The man did, after all, pull off a first-ever presidential prison tour without a GOP push-back accusing him of somehow assisting Mexican druglord ‘El Chapo’ Guzman’s recent escape. With adversaries like Obama’s, it’s a downright miracle he hasn’t been vilified for cozying up to his convict martyr buddies.
Still, I think my own California Department of Corrections and Rehabilitation inmate ID number (E-80604) qualifies me to wish for more, and I do wish Obama had visited an actual visiting booth. You know, the one with the glass, the short-cord handsets, and the steel stool: it would have been encouraging to see the politician conduct his inmate interview for the upcoming VICE HBO special from one, thereby aligning himself with the needs of the families who support those at the center of his current presidential focus on “second chances.”
In California, for an unsurprising example, ever more restrictive visiting policies alleged to stop the flow of drugs into facilities are making things tougher on family members, yet the very possibility of successful reentry rests largely on inmates maintaining positive contact with the outside world. And there are few results to speak of for all the money that’s spent on security contractors, scanning technology, man-hours of custody training on strip searching mothers pushing baby strollers, and even German shepherds walking visitor entrance lines. I could go on, or I could just link to my own take on the topic and move on to why Obama’s prison visit, while imperfect, is a very good thing.
You see, the more we joke about, complain about, or even argue the merits of a presidential prison reform publicity play, the more we’re talking about incarceration and the incarcerated in ways we haven’t before. And that’s precisely my mission: getting people to understand the humor, heart, and humanity I found behind bars is how I use my prison number in the civilian world. So while I would’ve been bowled over had it gone down in a more hard-boiled facility like Folsom, Quentin, or Clinton (that number also has me handcuffed to higher standards), I applaud the President’s historic (if slightly dorky) correctional institution visit.
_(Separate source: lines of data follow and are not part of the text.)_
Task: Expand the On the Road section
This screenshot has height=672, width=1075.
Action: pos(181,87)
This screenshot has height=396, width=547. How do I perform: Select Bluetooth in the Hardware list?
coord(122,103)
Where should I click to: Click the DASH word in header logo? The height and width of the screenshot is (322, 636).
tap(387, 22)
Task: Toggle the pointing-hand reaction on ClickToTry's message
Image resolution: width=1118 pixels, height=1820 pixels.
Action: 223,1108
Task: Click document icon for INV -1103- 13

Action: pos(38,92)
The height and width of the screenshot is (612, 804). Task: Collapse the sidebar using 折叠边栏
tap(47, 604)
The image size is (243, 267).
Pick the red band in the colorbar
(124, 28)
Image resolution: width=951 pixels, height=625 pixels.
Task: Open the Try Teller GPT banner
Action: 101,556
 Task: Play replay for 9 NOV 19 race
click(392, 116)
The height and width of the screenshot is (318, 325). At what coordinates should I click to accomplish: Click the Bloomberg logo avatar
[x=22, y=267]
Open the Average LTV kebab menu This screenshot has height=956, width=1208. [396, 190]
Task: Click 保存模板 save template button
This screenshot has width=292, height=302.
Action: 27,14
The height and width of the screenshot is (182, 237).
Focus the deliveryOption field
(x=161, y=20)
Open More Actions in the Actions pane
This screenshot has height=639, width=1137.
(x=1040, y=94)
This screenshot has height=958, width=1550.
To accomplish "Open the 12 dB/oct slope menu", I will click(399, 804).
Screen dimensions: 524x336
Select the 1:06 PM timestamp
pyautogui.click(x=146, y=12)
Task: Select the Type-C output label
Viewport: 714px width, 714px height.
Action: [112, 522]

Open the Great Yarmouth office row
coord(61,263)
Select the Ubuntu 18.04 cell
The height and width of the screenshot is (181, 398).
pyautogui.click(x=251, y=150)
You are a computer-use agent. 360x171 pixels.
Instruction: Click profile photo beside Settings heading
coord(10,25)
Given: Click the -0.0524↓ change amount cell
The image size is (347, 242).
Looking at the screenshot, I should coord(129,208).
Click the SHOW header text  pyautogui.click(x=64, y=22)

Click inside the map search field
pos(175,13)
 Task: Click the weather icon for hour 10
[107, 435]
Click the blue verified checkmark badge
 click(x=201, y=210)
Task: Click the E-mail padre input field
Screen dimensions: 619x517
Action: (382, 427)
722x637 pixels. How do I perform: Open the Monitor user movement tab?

El Reno is a fine beginning. If indeed, per a White House spokesperson, “the President believes that, at its heart, America is a nation of second chances, and the reentry programs and drug abuse programs housed at El Reno are vital to ensuring that inmates have a second chance to give back to the country they love,” I’m okay with using that wedge to pry open this door a little more. The more the public can see through that crack, the closer we’ll get to policies that aim to redirect, not just recycle, juvenile and adult offenders. The more attention that’s paid to what can truly reform our criminal justice system, the more taxpayers will understand how blindly and vengefully their money has been hijacked and maladministered over the years. And the more they’ll force fiscal discipline and change.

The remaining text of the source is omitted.